GIA’!

Un rumore di tacchi che si allontana.

Questo sarebbe stato per me l’amore che finisce,

ma tu indossavi suole di gomma e l’amore è finito senza fare rumore.

È arrivata sera come tutte le sere.

Come i vent’anni dovuti riporre nel cassetto.

Come le tue parole taglienti come lame.

Come tutte le cose che devono arrivare, prima o poi.

L’orgoglio non si è lasciato mettere da parte, eppure avrei voluto.

Oggi mi son alzato malvolentieri dal letto.

È stata una settimana faticosa e inconcludente.
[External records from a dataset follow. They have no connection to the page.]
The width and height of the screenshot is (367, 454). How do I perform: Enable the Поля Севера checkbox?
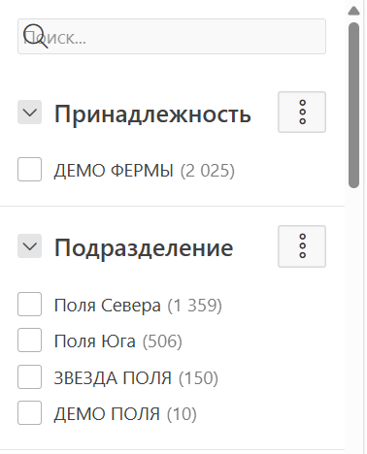29,305
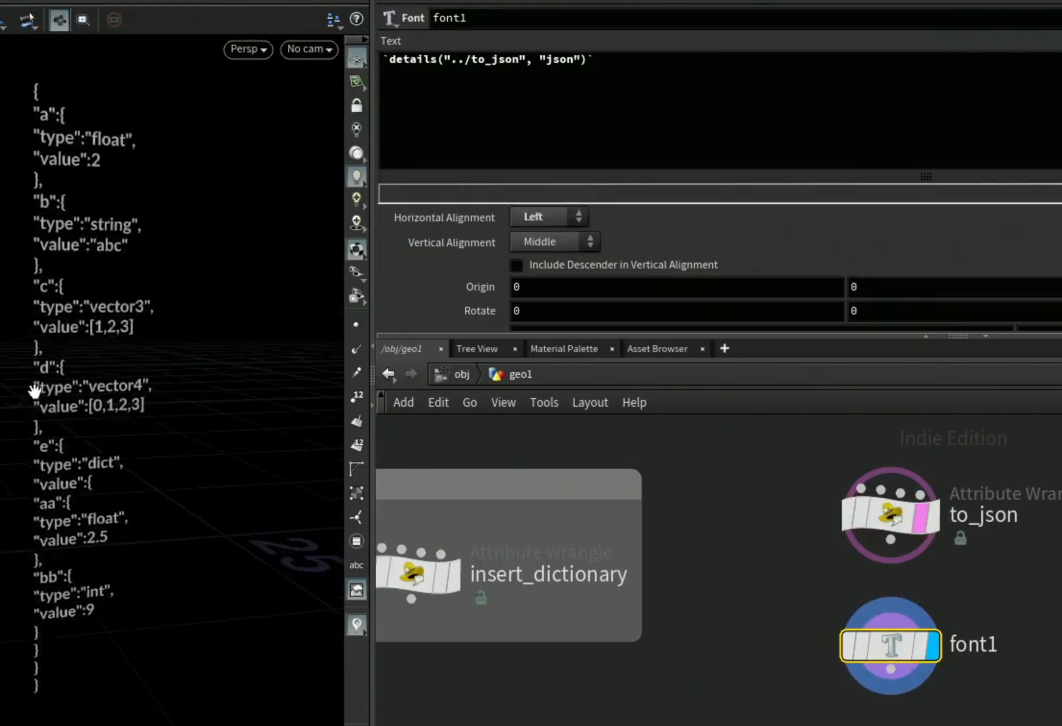1062x726 pixels.
Task: Add a new pane tab with plus
Action: [x=724, y=349]
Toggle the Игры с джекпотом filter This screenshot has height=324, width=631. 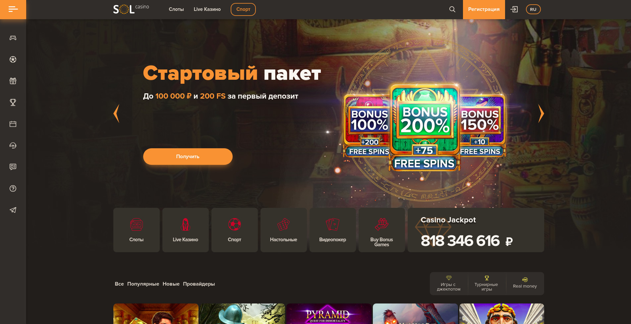click(449, 284)
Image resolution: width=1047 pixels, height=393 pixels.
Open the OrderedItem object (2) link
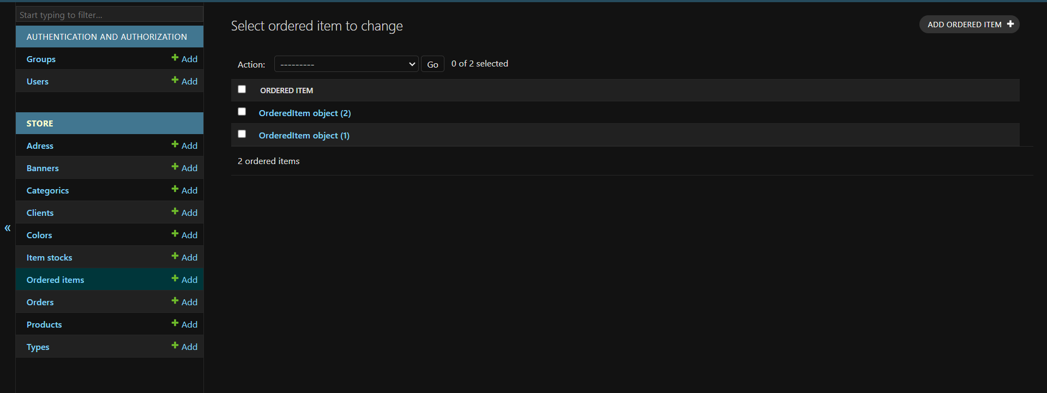(304, 113)
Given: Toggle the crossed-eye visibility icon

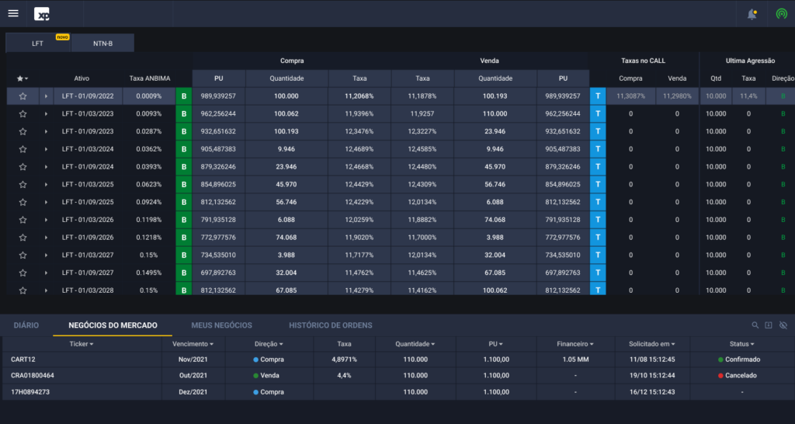Looking at the screenshot, I should (783, 325).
Mi son trascinato fino al bagno pensando all’appuntamento

con l’avvocato,

a quello con il dentista,

all’ufficio,

alla spesa da fare,

alla retta della scuola dei bambini,

al fitto di casa,

alle lamentele dei clienti.

Ho pensato a me e a te e poi, finalmente ho pisciato.

Ho brancicato fino alla cucina e messo la caffettiera sul fuoco.

Se tu fossi stata qui, te ne avrei portato una tazza.

– caffè lungo –
con un cucchiaino di zucchero di canna –

Vecchie abitudini, e si sa, le abitudini son dure a morire,

ed in ogni caso andrebbero riposte in una apposita scatola di ricordi.

Anche l’amore ha i suoi acciacchi.

Sulle lunghe distanze il fiato si fa corto e le carezze hanno calli alle mani.

Un tempo adoravo guardare le tue labbra color ciliegia.

Un tempo, il rosso era il mio colore preferito.